Area tersebut merupakan permakaman tokoh nasional pendiri Nahdlatul Ulama (NU) dan pendiri Ponpes Tebuireng, Hadratus Syekh KH Hasyim Asyari, beserta keluarganya termasuk makam pahlawan nasional KH Wahid Hasyim yang merupakan putra KH Hasyim Asyari. Serta makam Presiden ke-4 RI Abdurrahman Wahid atau Gus Dur yang merupakan anak dari KH Wahid Hasyim atau cucu KH Hasyim Asyari.
Area permakaman terletak di bagian dalam pondok putra. Area tersebut diberi pembatas berupa pagar untuk memisahkan dengan aktivitas santri di pondok. Selain itu, lokasi makam juga diberi pagar lagi untuk memisahkan dengan tempat para peziarah untuk berdoa.
Selama bulan Ramadhan, jumlah peziarah di makam Gusdur memang tidak seperti hari-hari biasa. Salah satu pengurus Ponpes Tebuireng Samsul Rizal, mengatakan saat Ramadhan biasanya jumlah peziarah lebih sepi dibandingkan hari-hari biasa.
"Rata-rata jumlah peziarah saat Ramadhan sebanyak 100-200 pengunjung," ucapnya saat ditemui Republika.co.id di kantor pondok putra, Ahad (4/6).
Sedangkan pada hari-hari biasa, Samsul menuturkan, pada Senin-Kamis jumlah pengunjung mencapai 3.000 orang. Kemudian pada Jumat-Ahad jumlahnya meningkat menjadi 5.000-10.000 orang. "Kalau kemarin sebelum Ramadhan peziarah mbludak hampir 10.000 orang," ungkapnya.
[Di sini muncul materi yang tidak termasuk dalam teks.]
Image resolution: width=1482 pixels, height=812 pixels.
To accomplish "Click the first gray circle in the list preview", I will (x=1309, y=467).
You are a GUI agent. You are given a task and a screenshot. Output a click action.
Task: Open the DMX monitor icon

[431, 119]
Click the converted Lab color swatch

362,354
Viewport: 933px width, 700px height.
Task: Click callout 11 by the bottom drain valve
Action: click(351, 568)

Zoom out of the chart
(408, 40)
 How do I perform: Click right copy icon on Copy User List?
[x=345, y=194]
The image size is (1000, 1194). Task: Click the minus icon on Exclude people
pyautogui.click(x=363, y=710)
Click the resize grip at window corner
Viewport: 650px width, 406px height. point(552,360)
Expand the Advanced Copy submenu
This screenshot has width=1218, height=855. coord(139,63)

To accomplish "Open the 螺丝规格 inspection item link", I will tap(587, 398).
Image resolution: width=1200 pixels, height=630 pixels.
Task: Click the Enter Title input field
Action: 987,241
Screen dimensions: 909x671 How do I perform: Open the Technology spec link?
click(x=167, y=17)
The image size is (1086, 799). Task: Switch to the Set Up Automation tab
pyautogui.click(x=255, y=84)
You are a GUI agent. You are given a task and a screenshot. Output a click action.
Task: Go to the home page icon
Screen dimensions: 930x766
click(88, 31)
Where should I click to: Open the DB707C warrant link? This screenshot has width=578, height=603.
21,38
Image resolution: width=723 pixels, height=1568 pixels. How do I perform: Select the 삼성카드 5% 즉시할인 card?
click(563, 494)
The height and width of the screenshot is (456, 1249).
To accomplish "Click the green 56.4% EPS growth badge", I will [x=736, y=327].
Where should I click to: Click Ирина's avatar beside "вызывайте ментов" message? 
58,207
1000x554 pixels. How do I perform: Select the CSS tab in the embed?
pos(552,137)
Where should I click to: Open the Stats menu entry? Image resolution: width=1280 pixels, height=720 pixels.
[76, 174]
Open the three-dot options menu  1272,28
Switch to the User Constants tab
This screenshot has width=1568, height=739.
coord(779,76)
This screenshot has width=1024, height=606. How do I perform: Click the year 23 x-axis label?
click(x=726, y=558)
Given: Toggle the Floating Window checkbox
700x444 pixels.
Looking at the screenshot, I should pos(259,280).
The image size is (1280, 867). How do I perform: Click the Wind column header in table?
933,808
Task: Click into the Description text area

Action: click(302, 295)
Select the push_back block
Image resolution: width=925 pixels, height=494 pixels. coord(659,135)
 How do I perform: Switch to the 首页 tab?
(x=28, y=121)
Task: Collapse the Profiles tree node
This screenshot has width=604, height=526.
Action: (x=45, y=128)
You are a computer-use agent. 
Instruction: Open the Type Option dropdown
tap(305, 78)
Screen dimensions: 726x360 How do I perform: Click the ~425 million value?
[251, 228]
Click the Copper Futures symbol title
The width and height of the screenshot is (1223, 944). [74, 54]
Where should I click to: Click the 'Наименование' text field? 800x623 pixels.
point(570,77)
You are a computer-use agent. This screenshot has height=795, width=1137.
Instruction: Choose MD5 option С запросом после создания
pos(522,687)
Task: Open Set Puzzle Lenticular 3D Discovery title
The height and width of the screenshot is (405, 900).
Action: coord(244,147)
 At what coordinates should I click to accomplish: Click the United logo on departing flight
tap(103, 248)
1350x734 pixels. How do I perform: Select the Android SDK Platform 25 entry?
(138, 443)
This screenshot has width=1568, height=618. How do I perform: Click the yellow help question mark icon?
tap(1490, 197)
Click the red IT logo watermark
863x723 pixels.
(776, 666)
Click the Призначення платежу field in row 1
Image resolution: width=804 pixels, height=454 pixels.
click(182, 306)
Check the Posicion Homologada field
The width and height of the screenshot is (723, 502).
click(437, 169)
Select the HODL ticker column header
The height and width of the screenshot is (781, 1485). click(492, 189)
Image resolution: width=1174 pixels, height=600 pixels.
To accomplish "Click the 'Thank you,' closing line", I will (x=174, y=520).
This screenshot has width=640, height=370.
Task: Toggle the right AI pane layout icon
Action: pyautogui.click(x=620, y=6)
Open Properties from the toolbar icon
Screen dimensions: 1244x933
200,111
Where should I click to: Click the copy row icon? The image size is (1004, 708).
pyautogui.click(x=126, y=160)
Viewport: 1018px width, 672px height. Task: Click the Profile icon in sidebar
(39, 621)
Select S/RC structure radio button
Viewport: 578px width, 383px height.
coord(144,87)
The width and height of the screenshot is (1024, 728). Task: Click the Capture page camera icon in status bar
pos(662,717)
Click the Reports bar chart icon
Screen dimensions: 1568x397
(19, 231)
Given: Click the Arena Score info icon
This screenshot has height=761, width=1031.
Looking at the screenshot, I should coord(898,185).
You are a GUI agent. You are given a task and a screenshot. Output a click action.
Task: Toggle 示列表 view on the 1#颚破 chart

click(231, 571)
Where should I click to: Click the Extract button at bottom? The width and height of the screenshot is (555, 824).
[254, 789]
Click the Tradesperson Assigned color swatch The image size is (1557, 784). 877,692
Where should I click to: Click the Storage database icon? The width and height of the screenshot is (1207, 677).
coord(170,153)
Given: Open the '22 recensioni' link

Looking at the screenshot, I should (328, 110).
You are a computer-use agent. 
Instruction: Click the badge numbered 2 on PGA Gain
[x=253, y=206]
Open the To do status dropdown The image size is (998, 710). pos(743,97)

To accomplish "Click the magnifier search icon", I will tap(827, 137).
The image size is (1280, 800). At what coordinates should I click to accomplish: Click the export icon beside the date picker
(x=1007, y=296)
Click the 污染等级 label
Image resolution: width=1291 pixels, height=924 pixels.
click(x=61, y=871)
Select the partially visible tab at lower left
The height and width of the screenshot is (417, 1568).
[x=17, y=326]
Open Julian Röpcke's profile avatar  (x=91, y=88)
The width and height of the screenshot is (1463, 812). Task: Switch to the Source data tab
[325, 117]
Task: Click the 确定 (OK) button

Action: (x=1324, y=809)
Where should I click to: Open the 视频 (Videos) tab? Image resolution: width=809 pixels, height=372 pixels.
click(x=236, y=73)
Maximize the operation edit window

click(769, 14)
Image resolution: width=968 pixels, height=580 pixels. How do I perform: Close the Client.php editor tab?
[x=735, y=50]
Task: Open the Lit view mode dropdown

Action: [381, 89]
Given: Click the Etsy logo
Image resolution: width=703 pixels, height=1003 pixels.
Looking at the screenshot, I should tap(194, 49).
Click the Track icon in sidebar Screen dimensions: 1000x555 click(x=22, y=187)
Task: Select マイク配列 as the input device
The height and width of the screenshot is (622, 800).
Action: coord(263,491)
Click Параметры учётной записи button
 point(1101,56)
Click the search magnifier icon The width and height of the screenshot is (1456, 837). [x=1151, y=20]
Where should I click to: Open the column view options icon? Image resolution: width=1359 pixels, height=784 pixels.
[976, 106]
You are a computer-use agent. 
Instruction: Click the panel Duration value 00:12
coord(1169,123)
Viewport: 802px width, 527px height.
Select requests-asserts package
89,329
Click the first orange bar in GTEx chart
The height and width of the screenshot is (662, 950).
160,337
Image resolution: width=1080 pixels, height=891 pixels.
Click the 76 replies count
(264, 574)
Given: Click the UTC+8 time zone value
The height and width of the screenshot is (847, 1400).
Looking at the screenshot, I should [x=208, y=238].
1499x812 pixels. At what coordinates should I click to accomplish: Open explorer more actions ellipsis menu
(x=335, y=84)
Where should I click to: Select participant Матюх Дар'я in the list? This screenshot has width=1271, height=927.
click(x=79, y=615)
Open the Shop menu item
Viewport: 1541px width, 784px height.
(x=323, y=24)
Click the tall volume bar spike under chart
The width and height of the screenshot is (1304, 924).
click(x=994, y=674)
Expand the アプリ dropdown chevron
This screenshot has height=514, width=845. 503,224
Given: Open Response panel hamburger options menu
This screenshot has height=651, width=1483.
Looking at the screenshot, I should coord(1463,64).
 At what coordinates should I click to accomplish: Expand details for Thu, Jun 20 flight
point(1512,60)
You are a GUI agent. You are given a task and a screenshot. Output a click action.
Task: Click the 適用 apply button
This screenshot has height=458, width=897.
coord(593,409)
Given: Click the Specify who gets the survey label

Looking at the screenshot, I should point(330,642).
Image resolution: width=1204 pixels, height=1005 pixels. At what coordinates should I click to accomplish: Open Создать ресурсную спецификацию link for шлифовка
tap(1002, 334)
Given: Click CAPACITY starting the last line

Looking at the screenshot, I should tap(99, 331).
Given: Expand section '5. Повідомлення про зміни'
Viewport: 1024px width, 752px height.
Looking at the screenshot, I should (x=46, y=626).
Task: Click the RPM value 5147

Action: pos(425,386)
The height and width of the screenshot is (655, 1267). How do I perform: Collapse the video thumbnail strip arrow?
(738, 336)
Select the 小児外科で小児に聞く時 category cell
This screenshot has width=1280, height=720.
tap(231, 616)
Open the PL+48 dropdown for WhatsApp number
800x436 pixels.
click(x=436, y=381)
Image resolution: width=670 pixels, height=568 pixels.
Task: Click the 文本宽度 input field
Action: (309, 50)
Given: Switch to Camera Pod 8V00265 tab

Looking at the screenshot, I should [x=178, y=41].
Di samping itu, selama Ramadhan para penjual aksesoris yang berada di dalam area pondok maupun luar pondok lebih banyak libur. Hal itu dikarenakan sepinya peziarah. Menurut Samsul, saat kios-kios itu buka, ada banyak macam aksesoris yang dijual seperti baju, gantungan kunci, buku, dan lainnya.
Saat Republika.co.id memasuki area makam, hanya terlihat beberapa peziarah. Sekitar belasan peziarah yang tengah berdoa. Salah satu peziarah, Kuni Ani Rohayati (27) mengatakan baru pertama kali berziarah ke makam Gus Dur.
Tahun-tahun sebelumnya ia beberapa kali mengikuti rombongan dari kampungnya untuk berziarah ke makam para Wali Allah. Kuni mengaku berziarah untuk mendoakan kepada yang telah tiada. Ia berangkat dari Kediri bersama suaminya.
"Berdoa di manapun tergantung niatnya, tidak harus di tempat ziarah. Cuma kalau di sini kita menghormati mendiang yang sebelumnya berjasa," ucapnya.